Dominique : Moi, je ne drague pas. J'ai jamais accosté une fille.

Dimitri : Faire rire, c'est efficace. C'est un passe-temps marrant.

11) La fille idéale, pour toi, elle est comment?

Stéphane : C'est ma fiancée!

Nicolas : Elle est à la fois féminine, genre femme-enfant, et masculine, plutôt autoritaire.

Dominique : Sympa, déjà, gentille, intelligente, pas capricieuse. Si elle est jolie en plus, alors, là...

Dimitri : C'est ma copine. Bien jolie, intelligente, elle a toutes les qualités. J'ai raison, non?

12) Tu as des passions, en dehors de la musique?

Stéphane : Le ski. Je travaillais à la montagne, avant. J'ai même été moniteur. Ça vous étonne?

Nicolas : Le sport, la photo. Je voudrais faire des bouquins avec mes photos de voyages.

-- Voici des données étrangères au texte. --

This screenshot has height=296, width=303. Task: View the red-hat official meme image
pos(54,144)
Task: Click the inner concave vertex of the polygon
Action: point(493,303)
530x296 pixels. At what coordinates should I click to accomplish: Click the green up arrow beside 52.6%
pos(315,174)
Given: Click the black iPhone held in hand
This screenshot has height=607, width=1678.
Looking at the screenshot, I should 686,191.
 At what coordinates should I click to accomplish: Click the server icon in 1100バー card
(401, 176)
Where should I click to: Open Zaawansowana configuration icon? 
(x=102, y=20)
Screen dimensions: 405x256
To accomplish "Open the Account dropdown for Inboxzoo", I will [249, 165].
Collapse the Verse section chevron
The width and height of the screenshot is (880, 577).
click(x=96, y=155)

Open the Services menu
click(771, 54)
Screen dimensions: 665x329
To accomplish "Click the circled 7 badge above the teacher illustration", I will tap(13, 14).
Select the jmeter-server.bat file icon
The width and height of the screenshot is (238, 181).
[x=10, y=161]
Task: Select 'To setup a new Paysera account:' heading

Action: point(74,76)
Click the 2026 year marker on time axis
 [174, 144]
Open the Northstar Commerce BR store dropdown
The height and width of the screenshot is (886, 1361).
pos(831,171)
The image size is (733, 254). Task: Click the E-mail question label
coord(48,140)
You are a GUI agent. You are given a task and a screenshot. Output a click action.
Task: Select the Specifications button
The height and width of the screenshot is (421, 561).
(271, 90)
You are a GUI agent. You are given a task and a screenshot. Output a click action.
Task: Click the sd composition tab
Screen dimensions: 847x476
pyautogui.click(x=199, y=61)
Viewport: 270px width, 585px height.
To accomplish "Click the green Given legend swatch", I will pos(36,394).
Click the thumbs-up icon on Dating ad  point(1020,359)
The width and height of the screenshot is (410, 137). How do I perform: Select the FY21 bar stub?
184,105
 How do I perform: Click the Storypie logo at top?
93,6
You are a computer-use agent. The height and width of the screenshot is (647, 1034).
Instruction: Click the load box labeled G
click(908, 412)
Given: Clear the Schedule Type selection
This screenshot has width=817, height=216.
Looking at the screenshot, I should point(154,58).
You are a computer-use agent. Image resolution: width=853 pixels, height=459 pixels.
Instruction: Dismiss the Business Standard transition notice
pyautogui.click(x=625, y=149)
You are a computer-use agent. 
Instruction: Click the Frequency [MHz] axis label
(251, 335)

Dominique : La moto tout terrains. Mais j'ai plus le temps. Je bouquine beaucoup. Les poètes, Verlaine. Je regarde des vidéos souvent.

Dimitri : La musique, c'est 99% de mon temps. Le reste? Normal : ciné, musique, ski, sport et soleil. J'aime m'éclater.

13) Le chiffre 13 te fait peur? Tu es superstitieux? Quel est ton signe astrologique? Ton ascendant?

Stéphane : Pas peur du tout. J'y crois pas. Je suis Cancer.

Nicolas : J'ai peur du 13 les vendredis 13, à minuit, les nuits de pleine lune! Superstitieux? Oui, surtout avant de monter sur scène. J'ai mes petites manies, comme celle de ne jamais enlever ma montre. Cancer, ascendant Scorpion.

Dominique : Un peu superstitieux. Un jour, j'étais sûr qu'on allait me voler ma guitare, dans un avion. C'est arrivé. Je suis Cancer.

Dimitri : Superstitieux? Oui et non... Mais il y a des coïncidences qui me frappent. Je suis Bélier, ascendant Bélier. Dur!